BEGIN Material provided

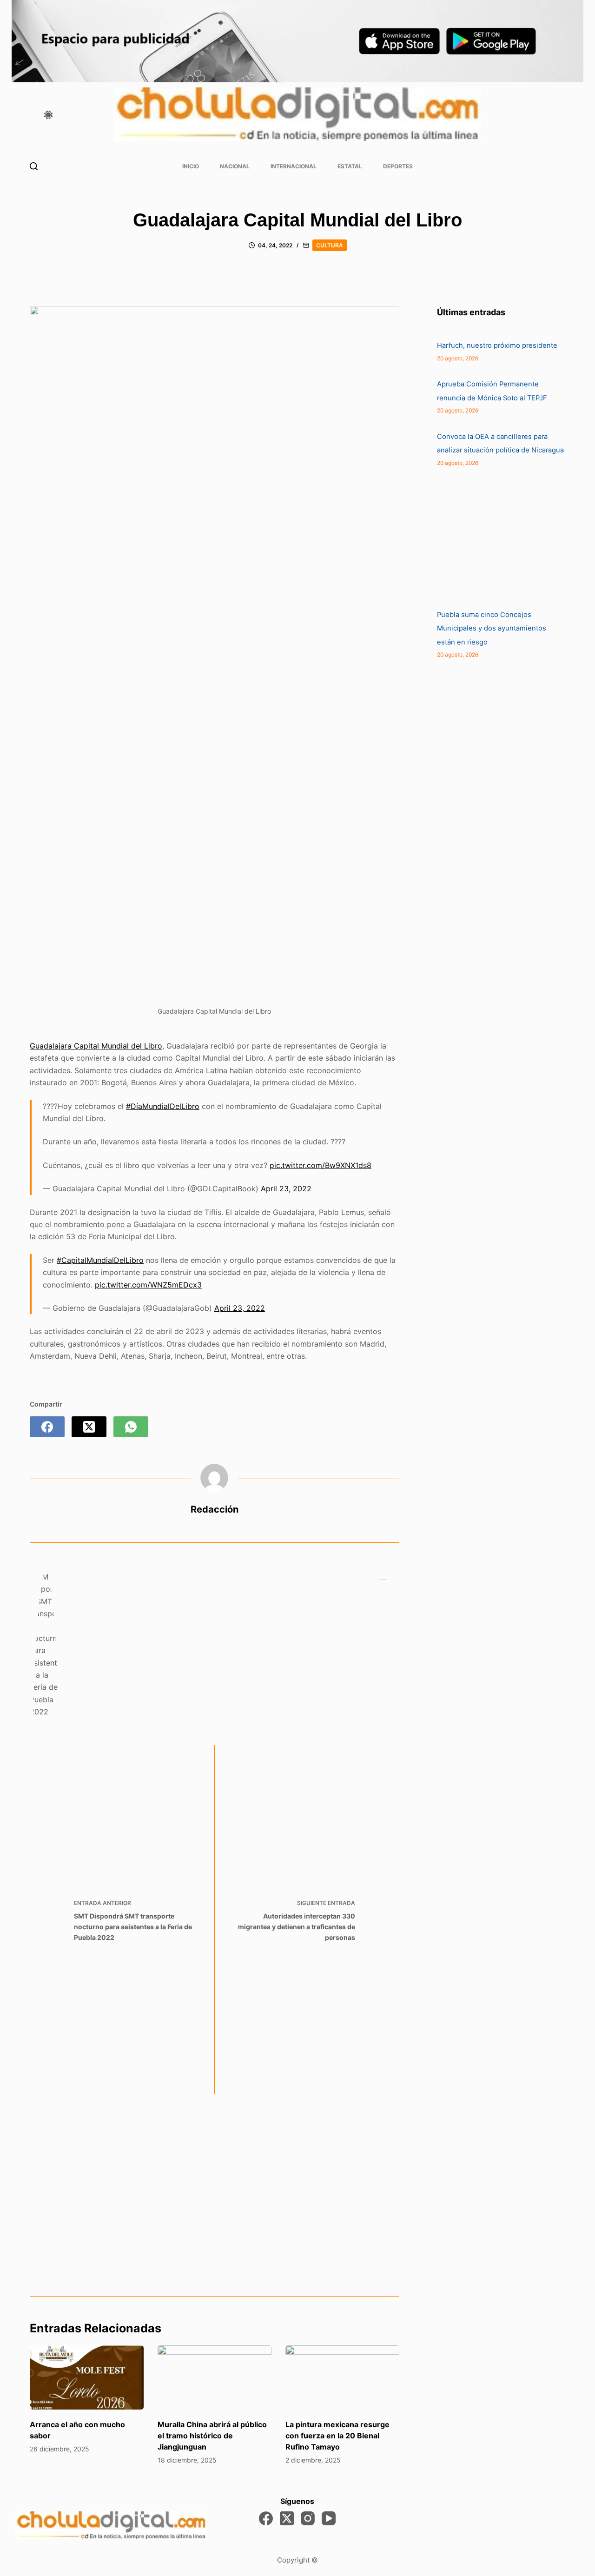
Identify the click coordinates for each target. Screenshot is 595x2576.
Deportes (398, 166)
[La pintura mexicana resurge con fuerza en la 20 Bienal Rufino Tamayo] (342, 2377)
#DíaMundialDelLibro (162, 1106)
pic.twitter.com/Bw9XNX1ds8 (320, 1165)
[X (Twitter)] (89, 1426)
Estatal (349, 166)
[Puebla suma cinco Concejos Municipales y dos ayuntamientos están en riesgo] (506, 538)
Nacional (235, 166)
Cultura (329, 245)
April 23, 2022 (286, 1188)
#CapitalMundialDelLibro (100, 1260)
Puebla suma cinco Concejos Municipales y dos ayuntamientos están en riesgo (491, 628)
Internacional (294, 166)
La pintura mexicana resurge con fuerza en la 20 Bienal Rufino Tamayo (337, 2435)
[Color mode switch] (48, 115)
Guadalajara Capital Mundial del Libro (96, 1045)
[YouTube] (329, 2518)
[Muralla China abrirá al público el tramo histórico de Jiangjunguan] (214, 2377)
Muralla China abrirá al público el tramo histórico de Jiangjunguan (212, 2435)
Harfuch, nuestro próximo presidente (498, 345)
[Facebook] (47, 1426)
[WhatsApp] (130, 1426)
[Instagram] (308, 2518)
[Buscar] (34, 166)
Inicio (190, 166)
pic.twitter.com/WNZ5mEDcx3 (148, 1284)
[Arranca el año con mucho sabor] (87, 2377)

END Material provided

#### [Prompt]
The required answer is the run of lines above, starting at the line with "pic.twitter.com/Bw9XNX1ds8 (320, 1165)" and ending at the line with "#CapitalMundialDelLibro (100, 1260)", reproduced exactly with both ends.

#### [Answer space]
pic.twitter.com/Bw9XNX1ds8 (320, 1165)
[X (Twitter)] (89, 1426)
Estatal (349, 166)
[Puebla suma cinco Concejos Municipales y dos ayuntamientos están en riesgo] (506, 538)
Nacional (235, 166)
Cultura (329, 245)
April 23, 2022 (286, 1188)
#CapitalMundialDelLibro (100, 1260)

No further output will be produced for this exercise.